──────── Records to process ────────
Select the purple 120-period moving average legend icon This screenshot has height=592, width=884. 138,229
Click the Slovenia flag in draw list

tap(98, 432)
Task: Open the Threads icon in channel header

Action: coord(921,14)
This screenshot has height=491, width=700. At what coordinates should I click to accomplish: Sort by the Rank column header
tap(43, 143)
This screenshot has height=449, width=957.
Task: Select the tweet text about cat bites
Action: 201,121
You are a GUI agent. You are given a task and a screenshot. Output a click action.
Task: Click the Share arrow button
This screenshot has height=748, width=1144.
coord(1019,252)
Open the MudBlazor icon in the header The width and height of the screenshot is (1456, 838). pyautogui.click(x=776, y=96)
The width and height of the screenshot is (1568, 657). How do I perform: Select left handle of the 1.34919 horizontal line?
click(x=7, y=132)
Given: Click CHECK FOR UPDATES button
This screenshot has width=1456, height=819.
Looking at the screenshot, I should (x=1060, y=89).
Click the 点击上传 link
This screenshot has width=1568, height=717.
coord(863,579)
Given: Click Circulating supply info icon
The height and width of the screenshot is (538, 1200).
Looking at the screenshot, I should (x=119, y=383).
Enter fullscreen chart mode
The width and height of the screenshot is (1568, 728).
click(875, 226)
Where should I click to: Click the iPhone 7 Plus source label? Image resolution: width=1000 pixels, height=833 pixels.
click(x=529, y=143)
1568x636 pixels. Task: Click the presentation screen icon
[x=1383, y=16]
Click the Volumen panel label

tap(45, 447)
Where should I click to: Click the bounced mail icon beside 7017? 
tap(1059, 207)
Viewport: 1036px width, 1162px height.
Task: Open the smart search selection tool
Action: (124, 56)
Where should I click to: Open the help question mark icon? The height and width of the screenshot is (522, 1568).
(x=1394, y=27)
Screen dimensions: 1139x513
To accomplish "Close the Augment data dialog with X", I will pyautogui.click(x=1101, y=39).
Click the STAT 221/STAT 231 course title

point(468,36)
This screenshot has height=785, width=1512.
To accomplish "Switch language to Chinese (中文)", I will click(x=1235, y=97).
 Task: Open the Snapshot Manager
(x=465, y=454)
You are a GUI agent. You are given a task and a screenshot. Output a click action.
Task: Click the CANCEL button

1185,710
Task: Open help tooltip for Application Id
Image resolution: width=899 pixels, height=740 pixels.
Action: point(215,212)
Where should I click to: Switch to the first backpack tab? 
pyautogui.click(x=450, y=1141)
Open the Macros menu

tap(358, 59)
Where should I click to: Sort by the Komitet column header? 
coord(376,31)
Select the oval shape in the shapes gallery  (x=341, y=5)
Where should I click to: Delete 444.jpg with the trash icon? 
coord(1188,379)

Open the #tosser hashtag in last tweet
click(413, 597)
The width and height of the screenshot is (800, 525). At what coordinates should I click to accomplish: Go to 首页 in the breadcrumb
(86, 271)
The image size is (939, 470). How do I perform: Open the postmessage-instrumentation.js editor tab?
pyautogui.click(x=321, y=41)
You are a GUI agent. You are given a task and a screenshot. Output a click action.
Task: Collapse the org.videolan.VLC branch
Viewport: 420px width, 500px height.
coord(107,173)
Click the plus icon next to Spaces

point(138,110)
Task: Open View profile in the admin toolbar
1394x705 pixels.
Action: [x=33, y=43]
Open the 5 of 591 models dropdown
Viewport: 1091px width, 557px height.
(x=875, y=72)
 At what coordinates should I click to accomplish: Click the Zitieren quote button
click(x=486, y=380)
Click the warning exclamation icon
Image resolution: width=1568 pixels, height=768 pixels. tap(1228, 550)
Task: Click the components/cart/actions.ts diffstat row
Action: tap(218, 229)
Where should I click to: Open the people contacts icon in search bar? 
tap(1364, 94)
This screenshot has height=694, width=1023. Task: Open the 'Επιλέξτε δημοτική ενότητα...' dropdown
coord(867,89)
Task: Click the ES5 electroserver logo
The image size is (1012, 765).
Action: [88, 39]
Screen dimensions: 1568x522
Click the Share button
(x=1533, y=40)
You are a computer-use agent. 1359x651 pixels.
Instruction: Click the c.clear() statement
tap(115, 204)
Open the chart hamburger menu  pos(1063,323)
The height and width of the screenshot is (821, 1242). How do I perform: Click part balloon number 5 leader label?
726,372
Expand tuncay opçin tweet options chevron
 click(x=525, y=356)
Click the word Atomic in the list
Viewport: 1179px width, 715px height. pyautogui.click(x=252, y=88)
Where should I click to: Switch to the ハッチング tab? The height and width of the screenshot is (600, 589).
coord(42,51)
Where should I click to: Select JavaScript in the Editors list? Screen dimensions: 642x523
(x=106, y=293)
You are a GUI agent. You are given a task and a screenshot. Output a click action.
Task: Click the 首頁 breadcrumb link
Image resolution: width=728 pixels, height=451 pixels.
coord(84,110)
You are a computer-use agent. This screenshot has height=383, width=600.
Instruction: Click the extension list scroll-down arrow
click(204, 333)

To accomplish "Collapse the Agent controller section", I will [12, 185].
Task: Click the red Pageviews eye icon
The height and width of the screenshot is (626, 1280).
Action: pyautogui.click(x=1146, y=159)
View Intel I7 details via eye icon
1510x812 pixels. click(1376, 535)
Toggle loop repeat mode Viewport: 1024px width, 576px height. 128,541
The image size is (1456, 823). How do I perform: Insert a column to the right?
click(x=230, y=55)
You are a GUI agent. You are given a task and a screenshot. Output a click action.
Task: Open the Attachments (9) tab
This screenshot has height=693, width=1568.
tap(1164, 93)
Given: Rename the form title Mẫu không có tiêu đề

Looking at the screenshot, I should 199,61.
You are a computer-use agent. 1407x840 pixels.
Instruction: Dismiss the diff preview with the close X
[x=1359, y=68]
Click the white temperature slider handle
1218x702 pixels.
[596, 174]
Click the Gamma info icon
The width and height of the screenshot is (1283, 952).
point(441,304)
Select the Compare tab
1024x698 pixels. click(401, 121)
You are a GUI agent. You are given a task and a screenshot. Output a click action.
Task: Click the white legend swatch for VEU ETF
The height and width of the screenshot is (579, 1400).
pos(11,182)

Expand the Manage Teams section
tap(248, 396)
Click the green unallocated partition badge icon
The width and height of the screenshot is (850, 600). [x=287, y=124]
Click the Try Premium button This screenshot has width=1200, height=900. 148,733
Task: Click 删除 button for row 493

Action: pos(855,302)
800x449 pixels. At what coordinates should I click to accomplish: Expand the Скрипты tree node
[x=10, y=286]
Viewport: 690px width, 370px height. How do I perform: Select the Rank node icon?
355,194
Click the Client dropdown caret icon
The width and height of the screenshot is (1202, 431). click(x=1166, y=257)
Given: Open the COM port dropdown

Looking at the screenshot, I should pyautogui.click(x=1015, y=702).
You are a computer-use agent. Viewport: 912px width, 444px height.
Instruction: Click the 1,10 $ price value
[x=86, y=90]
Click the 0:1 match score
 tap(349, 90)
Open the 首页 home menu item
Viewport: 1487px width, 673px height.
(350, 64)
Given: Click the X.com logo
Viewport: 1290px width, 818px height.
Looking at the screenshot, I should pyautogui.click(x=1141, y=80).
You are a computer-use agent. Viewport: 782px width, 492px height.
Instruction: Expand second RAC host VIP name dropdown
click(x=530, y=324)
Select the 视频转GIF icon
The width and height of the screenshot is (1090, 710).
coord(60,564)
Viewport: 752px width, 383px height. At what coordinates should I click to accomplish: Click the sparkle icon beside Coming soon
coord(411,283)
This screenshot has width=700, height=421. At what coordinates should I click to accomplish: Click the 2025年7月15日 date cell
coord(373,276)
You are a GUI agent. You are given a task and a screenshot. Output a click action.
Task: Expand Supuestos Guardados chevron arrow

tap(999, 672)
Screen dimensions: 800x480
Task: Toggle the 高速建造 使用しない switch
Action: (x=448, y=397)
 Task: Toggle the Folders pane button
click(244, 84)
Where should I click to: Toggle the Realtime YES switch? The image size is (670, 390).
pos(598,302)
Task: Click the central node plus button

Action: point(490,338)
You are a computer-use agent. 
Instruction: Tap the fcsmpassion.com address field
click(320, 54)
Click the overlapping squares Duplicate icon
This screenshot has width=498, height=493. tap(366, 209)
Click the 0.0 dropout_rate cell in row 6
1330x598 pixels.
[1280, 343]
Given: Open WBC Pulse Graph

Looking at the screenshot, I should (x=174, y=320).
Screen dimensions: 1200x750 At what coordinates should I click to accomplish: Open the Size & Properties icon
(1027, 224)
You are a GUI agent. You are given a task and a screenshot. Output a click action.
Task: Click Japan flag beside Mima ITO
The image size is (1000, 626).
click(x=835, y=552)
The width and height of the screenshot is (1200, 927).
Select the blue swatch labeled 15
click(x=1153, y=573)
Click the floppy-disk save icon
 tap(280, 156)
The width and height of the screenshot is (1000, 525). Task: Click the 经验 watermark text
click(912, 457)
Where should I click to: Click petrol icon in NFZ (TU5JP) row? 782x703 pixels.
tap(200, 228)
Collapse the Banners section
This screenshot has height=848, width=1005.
────────
### [Activity]
What is asked for is an exact copy of the lines above from the one containing "Toggle loop repeat" through the one containing "You are a computer-use agent. 1407x840", and only those.

### [Answer to this problem]
Toggle loop repeat mode Viewport: 1024px width, 576px height. 128,541
The image size is (1456, 823). How do I perform: Insert a column to the right?
click(x=230, y=55)
You are a GUI agent. You are given a task and a screenshot. Output a click action.
Task: Open the Attachments (9) tab
This screenshot has height=693, width=1568.
tap(1164, 93)
Given: Rename the form title Mẫu không có tiêu đề

Looking at the screenshot, I should 199,61.
You are a computer-use agent. 1407x840 pixels.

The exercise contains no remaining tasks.